Leaders worldwide condemned the attack and appealed for calm. The United States described it as a “horrific crime,” while Colombian President Ivan Duque called upon the Organization of American States to dispatch a mission to Haiti to “guarantee democratic order.”
It was unclear who would succeed Moise as president. He had appointed a new prime minister this week who has yet to be sworn in.
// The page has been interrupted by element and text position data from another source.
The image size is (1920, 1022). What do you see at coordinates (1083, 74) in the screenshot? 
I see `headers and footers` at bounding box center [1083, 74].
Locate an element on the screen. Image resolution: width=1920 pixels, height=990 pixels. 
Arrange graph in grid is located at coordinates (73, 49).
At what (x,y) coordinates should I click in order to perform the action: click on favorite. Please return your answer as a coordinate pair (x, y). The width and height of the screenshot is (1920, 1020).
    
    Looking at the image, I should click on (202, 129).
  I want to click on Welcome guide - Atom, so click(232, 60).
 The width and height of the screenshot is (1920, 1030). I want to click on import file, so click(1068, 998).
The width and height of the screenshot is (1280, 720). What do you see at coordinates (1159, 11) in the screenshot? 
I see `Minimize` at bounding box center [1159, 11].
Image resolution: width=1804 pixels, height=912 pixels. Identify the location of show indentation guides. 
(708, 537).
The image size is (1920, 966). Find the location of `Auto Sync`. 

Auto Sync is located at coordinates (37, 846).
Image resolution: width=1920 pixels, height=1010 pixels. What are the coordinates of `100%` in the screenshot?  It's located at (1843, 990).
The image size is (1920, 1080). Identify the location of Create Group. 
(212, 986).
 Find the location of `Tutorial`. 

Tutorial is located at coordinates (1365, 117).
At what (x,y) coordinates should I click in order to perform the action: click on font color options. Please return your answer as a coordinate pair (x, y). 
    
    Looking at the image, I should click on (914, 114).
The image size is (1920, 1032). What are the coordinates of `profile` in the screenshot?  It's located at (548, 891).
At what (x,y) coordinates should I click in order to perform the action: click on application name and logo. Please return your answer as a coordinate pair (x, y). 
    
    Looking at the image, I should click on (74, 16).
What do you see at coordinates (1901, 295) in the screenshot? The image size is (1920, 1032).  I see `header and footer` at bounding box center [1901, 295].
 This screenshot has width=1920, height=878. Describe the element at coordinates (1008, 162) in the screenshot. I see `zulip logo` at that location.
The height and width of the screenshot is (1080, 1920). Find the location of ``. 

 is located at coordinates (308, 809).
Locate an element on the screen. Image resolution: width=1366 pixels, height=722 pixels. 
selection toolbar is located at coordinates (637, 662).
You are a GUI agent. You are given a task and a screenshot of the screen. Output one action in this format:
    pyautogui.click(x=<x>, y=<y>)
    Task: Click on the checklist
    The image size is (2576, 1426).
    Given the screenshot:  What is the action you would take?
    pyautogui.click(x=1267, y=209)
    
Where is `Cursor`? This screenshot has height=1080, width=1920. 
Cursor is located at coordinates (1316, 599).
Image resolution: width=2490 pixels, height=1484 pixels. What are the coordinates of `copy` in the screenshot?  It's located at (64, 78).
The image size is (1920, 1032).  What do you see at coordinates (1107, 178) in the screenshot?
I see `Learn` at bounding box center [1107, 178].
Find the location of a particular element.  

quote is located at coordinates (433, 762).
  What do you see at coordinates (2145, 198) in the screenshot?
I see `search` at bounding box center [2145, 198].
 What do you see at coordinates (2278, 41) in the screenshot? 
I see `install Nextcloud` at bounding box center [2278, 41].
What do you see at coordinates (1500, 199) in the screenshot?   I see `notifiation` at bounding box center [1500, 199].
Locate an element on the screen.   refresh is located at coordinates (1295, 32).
The head of the Supreme Court of Justice—another contender for the job, according to the constitution—died last month of COVID-19 and has yet to be replaced.
Haiti, a country of about 11 million people and the poorest in the Western Hemisphere, has struggled to achieve stability since the fall of the Duvalier dictatorship in 1986, grappling with a series of coups and foreign interventions.
A U.N. peacekeeping mission—meant to restore order after a rebellion toppled then-President Jean-Bertrand Aristide in 2004—ended in 2019 with the country still in disarray. In recent years, Haiti has been buffeted by a series of natural disasters and still bears the scars of a major earthquake in 2010.
Moise, a successful banana exporter-turned-politician, faced fierce protests after taking office as president in 2017. This year, opposition leaders accused him of seeking to install a dictatorship by overstaying his mandate and becoming more authoritarian. He denied those accusations.
Moise had ruled by decree for more than a year after the country failed to hold legislative elections, and he sought to push through a controversial constitutional reform.
The U.S. Embassy said in a statement it would be closed on July 7 due to the “ongoing security situation.”
The United States is assessing the “tragic attack” and President Joe Biden was to be briefed on the assassination, White House press secretary Jen Psaki said in Washington.
“We stand ready and stand by them to provide any assistance that’s needed,” she said. “Of course, our embassy and State Department will be in close touch, but it’s a tragedy. We stand with them, and it’s important that people of Haiti know that.”
The United States, Haiti’s top aid donor, had on June 30 condemned what it described as a systematic violation of human rights, fundamental freedoms, and attacks on the press in Haiti. The Biden administration urged the Haitian government to counter a proliferation of gangs and violence.